A settanta anni dalla loro redazione ecco per la
prima volta in rete i documenti che Galeazzo Ciano
allegava al suo DIARIO


 

COLLOQUIO CON L'AMBASCIATORE DEL REICH

 

Roma, 24 aprile 1938 - XVI


Ho ricevuto questa sera l'Ambasciatore von Mackensen, il quale mi ha fatto verbalmente la seguente comunicazione:
"J'ai fait suivre le télégramme dont j'ai parlé à V. E. la dernière fois d'un autre pour mettre Berlin au courant de notre dernière conversation et pour appuyer sur le fait que S. E. le Duce s'occupe personnellement de la question et tient beaucoup à ce que les choses se développent d'une façon à ne pas endommager les intérêts iraliens en Autriche. M. v. Ribbentrop s'est occupé lui-même de la question et vient de me charger par un télégramme venu ce matin de vous dire ce qui suit tout en vous demandant de mettre au courant S. E. le Duce.
"Il va de soi que quant aux mesures à prendre en Autriche pour mettre en harmonie les dispositions en vigueur dans l'ancienne Allemagne avec celles en Autriche nous sommes tout à fait disposés à respecter dans la mesure du possible les intérets italiens.
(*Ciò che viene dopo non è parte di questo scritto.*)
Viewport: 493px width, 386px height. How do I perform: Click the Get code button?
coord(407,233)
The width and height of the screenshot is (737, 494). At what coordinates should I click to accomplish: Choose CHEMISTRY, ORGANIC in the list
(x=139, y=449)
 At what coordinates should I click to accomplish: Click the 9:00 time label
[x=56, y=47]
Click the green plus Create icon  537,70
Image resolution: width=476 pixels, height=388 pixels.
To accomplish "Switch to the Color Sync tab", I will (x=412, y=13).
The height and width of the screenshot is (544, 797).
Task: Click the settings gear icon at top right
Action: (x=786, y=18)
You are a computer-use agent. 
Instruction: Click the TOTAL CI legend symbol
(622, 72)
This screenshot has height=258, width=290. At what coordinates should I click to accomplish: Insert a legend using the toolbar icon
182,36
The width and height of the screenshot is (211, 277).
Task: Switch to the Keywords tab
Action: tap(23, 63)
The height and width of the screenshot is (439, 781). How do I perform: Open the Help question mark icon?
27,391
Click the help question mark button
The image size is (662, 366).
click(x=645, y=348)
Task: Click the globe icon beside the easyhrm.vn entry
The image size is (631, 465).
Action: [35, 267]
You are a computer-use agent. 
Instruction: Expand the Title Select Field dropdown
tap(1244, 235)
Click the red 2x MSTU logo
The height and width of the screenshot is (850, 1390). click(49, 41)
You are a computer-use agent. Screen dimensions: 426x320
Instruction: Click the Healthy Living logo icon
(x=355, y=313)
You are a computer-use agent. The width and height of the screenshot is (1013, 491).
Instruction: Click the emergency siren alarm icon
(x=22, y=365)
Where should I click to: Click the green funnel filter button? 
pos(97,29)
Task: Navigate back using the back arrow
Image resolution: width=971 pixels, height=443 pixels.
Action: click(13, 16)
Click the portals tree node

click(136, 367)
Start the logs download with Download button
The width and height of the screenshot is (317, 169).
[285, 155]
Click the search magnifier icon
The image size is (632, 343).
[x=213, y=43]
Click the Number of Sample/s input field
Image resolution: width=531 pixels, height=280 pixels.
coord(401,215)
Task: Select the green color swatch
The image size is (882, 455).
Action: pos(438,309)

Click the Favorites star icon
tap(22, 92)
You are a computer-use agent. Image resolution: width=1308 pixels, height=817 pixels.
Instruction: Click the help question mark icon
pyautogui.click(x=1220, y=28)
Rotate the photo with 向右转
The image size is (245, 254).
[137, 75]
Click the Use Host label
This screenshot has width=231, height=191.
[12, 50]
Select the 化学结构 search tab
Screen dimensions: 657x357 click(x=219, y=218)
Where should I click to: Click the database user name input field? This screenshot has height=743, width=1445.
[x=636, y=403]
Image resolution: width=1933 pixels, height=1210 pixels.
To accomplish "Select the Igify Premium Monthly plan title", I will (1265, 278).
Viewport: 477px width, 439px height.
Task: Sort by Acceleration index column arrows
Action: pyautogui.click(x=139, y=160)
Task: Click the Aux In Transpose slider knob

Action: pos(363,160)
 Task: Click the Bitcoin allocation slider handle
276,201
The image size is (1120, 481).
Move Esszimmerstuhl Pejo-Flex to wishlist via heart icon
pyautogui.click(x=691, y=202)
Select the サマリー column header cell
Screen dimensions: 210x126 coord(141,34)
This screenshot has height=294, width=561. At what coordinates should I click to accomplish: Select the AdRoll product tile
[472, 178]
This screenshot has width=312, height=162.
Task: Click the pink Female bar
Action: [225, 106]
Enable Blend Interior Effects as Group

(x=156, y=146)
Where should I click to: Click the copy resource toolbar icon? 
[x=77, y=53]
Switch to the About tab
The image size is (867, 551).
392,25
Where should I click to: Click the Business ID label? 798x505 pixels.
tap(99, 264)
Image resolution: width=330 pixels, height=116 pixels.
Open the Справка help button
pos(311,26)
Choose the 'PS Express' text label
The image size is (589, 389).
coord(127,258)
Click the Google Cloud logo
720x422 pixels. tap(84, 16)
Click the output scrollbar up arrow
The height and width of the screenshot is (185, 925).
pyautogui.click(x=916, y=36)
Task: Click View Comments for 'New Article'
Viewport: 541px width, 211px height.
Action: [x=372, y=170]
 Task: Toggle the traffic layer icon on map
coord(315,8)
Dans le cas où par des raisons générales de nécessité absolue on ne pourrait guère éviter de toucher aux dits intérêts, nous allons renvoyer ces mesures en tous cas jusqu'au moment où l'Italie à l'occasion des discussions qui vont s'ouvrir aura eu la possibilité de les discuter avec nous. Pour cette raison nous tenons tout de même que ces discussions ne s'ouvrent pas plus tard due le 9 mai. "Notre programme envoyé à Rome n'est que l'énumération des points à discuter intéressants particulièrement sauf la liberté entière de l'Italie d'indiquer de son côté tous les points qui pour elle sont d'un intérét spécial.
"Pour la question de la déclaration des valeurs étrangères nous avons renvoyé la date de nouveau et ceci à une date postérieure le 9 mai, c'est-à-dire, le moment où vont s'ouvrir les discussions, et avons démontré par cela même notre bonne volonté de trouver en commun le chemin pour une solution même si dans ce cas de notre côté il y ait des préoccupations très sérieuses et de principe pour notre économie.
"De même le renvoi des mesures de tarif en Autriche jusqu'au moment des pourparlers avec l'Italie nous porte des torts très sérieux et nous empêche d'unifier - dans l'intérêt d'un développement tranquille de 1'économie - les tarifs. C'est pour cela que nous espérons beaucoup que les pourparlers que nous avons proposés pour le 25 à Munich amèneront déjà un accord sur des questions de détail."